### TEXT SHOWN
=== Section Start ===

I have always been attracted to the idea of teaching doctors how to do close textual reading, and on a few occasions I have been able to put this into practice at residential workshops for GP trainers. Each time I have chosen two poems for them to study. The first is ‘The Collar’ by the seventeenth-century priest George Herbert. It describes his struggle with his religious vocation: the ‘collar’ in the title refers to his clerical neckwear but also to the yoke he felt his role imposed on him. The other poem is ‘The Building’ by Philip Larkin – one of the most acerbic but evocative poets of more recent years. The ‘building’ is a large general hospital. In the course of the poem, Larkin draws his readers into it, following human beings from the waiting room into their appointments and onto the wards, from where they may or may not ever return to their normal lives:
Neither of these poems is straightforward. Both contain words and phrases that are unfamiliar, or used in unusual ways, particularly the case with the older poem. The first effect of reading them is to slow the reader down, not just from the ordinary pace of life but from the usual speed of reading as well. Each poem has its own rhythm – choppy and agitated in Herbert’s poem, lilting and hypnotic in Larkin’s, thus creating entirely different emotional responses. They aren’t short poems either. ‘The Collar’ is around a whole page long, ‘The Building’ around twice that length. They require sustained concentration, not just the brief glance one might give to an email.
When I studied them with the GP groups, we needed every moment of the two hours we had assigned to the exercise. What we got out of it in consequence was very rich. Some of the doctors present were deeply moved by Herbert’s confession of inner turmoil, and it helped them express similar feelings in them in relation to their own work. Others said that Larkin’s account of a medical institution helped them to see these through different eyes. Many of them said it was the first time they had understood why close reading of difficult poetry was worthwhile, or that they were capable of doing so.
Would workshops like this make a difference to the way that doctors practise, or improve the care of their patients? In previous generations, educated people would have assumed that the answer was yes. In terms of today’s standards of evidence-based training, it might be harder to prove such a claim. Yet it makes intuitive sense. Learning this kind of linguistic attentiveness cannot possibly do any harm to doctors and their patients. Learning that words are important, and studying them with care, are parts of a rounded education in any subject. In medicine, close reading may matter in fact more than anywhere else.

=== Section End ===

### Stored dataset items
=== Section Start ===

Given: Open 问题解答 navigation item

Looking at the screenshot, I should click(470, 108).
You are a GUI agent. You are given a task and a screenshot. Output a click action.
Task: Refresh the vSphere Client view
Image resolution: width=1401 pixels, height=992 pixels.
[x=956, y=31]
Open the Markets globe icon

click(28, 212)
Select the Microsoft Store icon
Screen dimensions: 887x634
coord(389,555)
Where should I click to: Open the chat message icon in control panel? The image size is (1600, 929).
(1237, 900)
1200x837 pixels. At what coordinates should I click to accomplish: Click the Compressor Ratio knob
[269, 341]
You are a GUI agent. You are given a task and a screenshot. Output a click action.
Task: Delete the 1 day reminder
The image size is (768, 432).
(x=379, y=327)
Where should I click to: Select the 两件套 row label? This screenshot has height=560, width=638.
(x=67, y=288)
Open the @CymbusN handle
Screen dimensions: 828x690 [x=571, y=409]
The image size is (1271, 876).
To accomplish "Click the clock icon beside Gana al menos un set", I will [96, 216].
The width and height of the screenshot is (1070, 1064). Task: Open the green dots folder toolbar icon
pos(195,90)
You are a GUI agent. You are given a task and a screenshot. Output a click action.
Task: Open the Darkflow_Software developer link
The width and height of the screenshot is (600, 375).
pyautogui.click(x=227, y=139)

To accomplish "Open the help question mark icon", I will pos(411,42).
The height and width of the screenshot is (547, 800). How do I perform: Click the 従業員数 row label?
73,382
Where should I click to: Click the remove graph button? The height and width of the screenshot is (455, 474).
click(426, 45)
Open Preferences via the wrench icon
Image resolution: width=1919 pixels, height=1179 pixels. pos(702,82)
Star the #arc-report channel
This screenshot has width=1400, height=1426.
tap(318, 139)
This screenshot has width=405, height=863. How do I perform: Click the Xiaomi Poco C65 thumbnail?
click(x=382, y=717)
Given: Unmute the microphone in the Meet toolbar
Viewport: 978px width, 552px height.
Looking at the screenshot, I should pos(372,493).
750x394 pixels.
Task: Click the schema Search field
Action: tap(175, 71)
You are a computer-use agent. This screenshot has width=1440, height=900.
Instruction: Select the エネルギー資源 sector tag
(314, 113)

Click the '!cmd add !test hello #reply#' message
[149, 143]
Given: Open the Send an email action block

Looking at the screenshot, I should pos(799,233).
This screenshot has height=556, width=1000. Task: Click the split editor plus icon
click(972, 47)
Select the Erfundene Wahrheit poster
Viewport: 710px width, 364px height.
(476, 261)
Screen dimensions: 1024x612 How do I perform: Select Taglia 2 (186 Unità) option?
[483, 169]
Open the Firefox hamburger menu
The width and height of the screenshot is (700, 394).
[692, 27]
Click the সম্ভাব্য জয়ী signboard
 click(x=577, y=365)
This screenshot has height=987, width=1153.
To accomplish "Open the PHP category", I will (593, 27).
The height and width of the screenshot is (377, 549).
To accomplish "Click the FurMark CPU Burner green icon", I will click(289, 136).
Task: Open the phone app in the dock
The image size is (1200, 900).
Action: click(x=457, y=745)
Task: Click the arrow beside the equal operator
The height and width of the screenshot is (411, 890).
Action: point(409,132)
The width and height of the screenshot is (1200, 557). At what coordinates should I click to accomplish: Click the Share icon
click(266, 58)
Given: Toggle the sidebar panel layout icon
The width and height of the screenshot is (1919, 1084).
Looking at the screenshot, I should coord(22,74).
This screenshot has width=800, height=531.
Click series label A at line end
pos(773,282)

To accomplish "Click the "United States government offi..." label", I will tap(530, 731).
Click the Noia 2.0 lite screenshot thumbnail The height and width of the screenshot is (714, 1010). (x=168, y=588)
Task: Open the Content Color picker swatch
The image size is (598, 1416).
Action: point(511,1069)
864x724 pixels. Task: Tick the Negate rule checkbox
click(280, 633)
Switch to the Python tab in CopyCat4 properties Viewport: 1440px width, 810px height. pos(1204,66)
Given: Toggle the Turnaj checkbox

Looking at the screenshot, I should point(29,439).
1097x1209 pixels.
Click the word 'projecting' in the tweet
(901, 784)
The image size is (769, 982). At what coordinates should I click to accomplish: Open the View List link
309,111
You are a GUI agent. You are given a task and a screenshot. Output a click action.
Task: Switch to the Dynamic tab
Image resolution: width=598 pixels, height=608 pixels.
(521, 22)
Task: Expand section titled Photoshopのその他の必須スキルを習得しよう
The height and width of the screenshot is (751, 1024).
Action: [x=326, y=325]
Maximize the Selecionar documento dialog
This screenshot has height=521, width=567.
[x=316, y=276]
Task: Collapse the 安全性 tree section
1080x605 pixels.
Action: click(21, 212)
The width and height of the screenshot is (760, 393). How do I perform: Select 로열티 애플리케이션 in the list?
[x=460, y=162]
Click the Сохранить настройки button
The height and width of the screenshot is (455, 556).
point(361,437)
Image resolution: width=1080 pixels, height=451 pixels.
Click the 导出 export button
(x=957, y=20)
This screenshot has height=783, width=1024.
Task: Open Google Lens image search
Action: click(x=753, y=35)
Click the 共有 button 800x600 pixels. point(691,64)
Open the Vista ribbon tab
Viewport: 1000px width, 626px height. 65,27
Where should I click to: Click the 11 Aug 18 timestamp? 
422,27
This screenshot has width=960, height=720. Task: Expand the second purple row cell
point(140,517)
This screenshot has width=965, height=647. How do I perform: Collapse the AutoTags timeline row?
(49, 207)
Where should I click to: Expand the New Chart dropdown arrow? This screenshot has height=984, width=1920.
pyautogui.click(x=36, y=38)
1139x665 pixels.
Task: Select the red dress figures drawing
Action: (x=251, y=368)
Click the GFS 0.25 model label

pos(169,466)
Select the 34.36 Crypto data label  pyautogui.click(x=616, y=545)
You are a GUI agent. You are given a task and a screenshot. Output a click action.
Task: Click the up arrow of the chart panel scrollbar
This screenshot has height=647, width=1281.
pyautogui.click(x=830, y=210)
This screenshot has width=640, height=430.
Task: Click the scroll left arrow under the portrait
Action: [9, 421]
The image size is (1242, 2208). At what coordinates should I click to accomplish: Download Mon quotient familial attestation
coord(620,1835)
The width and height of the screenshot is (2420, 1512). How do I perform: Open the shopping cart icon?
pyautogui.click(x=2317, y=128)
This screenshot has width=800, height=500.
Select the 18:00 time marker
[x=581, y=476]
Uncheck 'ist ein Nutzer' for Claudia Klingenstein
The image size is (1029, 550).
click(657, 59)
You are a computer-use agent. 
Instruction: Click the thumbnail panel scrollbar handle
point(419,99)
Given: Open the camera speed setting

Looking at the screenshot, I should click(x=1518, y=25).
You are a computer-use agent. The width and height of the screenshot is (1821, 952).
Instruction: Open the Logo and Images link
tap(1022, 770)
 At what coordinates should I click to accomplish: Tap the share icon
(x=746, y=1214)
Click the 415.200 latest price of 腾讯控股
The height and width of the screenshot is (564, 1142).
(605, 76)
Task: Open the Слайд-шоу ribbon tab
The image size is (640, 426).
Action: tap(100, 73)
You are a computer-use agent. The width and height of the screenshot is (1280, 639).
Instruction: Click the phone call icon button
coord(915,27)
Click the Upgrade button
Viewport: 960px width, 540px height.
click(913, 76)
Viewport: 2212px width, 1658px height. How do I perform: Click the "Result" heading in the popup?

=== Section End ===

### TASKS FOR THIS EXERCISE
#1 List the four adjectives that the text on teaching doctors close reading uses to describe the rhythms of the two poems, and say which poem each describes.
#2 Do these statements agree with the text on teaching doctors close reading? Answer yes or no for each and quote the words that decide it.
(a) The GP groups spent three hours on the two poems.
(b) ‘The Building’ is about twice as long as ‘The Collar’.
(c) The writer says that today's evidence-based standards make it easy to prove that such workshops improve patient care.

### TASK ANSWERS
#1
Herbert's poem: choppy and agitated.
Larkin's poem: lilting and hypnotic.

#2
(a) No: "we needed every moment of the two hours we had assigned to the exercise."
(b) Yes: "‘The Collar’ is around a whole page long, ‘The Building’ around twice that length."
(c) No: "In terms of today’s standards of evidence-based training, it might be harder to prove such a claim."